- _Exercise tasks_
• a. According to the article on the Meta and Nvidia partnership, how much could Meta's total AI spending reach in 2026?
• b. Retype the stretch of the Meta and Nvidia article from "As part of a" through "the company's facilities.".

- _Study text_
──────────
As part of a new multi-year strategic partnership announced today, Meta says it'll expand its use of Nvidia tech as it continues to build out hyperscale data centers optimized for its AI training and inference efforts. Those plans include “millions” of Blackwell and Rubin GPUs, part of a massive AI spending plan from Meta that could reach as much as $135 billion in total for 2026.
As part of the expanded collaboration between the two companies, Meta will use also Nvidia's Arm-powered Grace server CPUs as standalone platforms in its production data centers. The companies say their collaboration is the first "large-scale Grace-only deployment," and it's meant to deliver a sizeable performance-per-watt improvement for the company's facilities.
Nvidia data center honcho Ian Buck told The Register that Meta is seeing gains of up to 2x the performance per watt on certain workloads with the Grace platform, and that it's already test-driving Nvidia's next-gen Vera CPU with "very promising" results. The companies say that large-scale Vera-only deployments could begin as soon as 2027.
──────────
- _Extracted records_
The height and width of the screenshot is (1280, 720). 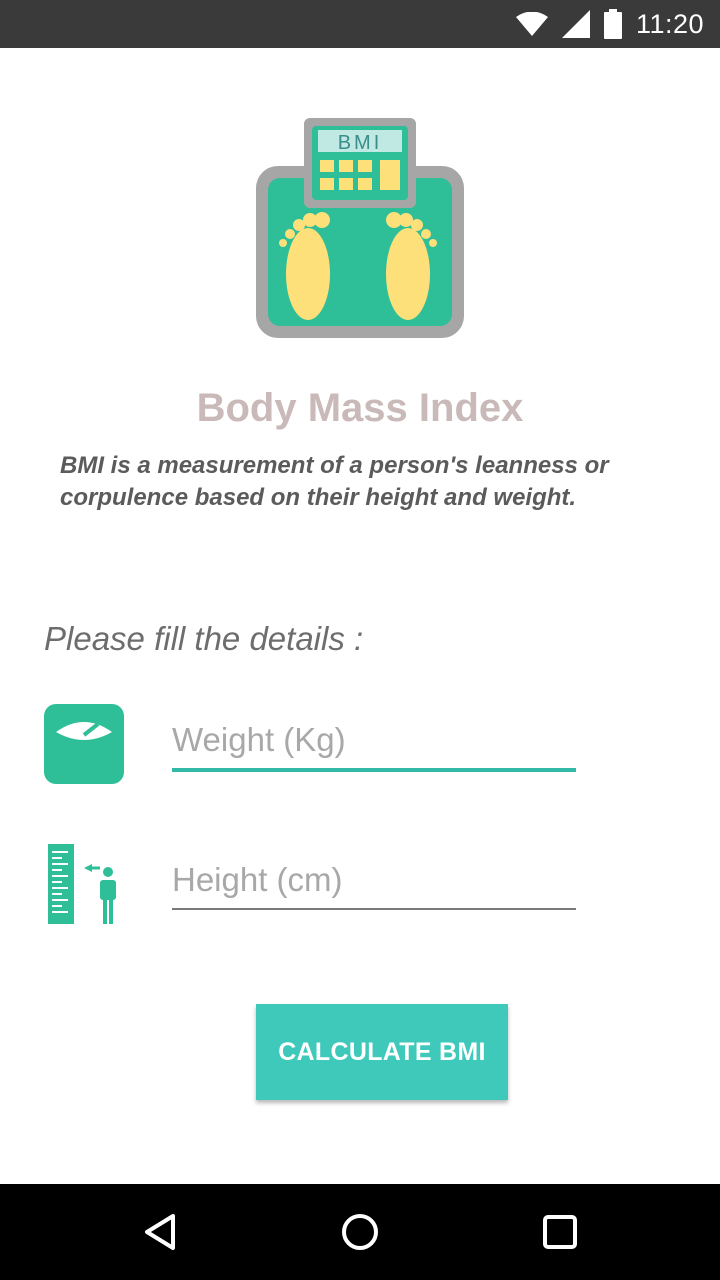 What do you see at coordinates (360, 143) in the screenshot?
I see `logo-text: BMI` at bounding box center [360, 143].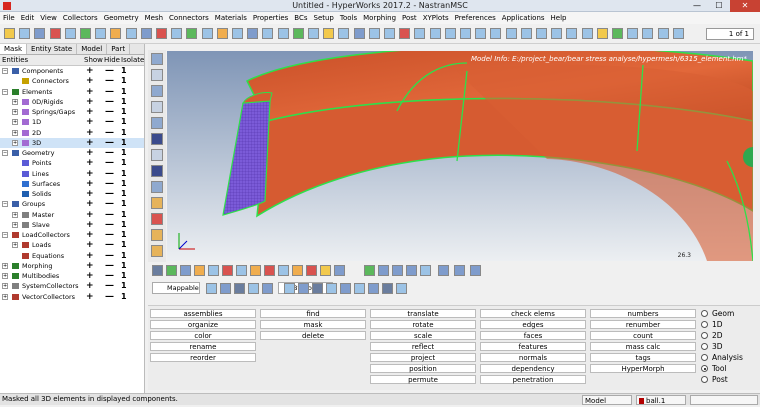 Image resolution: width=760 pixels, height=407 pixels. What do you see at coordinates (313, 324) in the screenshot?
I see `mask-panel-button: mask` at bounding box center [313, 324].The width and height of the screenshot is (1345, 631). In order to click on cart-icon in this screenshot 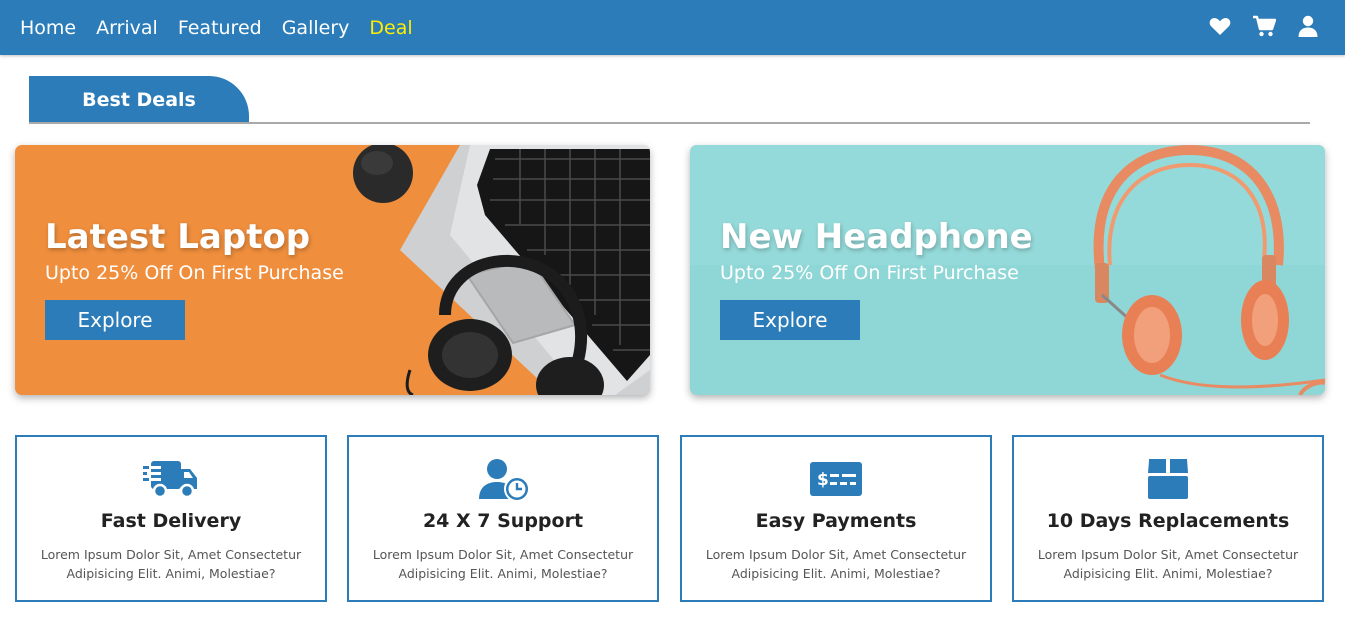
──────────
- _Expected results_
• a. As much as $135 billion.

• b.
As part of a new multi-year strategic partnership announced today, Meta says it'll expand its use of Nvidia tech as it continues to build out hyperscale data centers optimized for its AI training and inference efforts. Those plans include “millions” of Blackwell and Rubin GPUs, part of a massive AI spending plan from Meta that could reach as much as $135 billion in total for 2026.
As part of the expanded collaboration between the two companies, Meta will use also Nvidia's Arm-powered Grace server CPUs as standalone platforms in its production data centers. The companies say their collaboration is the first "large-scale Grace-only deployment," and it's meant to deliver a sizeable performance-per-watt improvement for the company's facilities.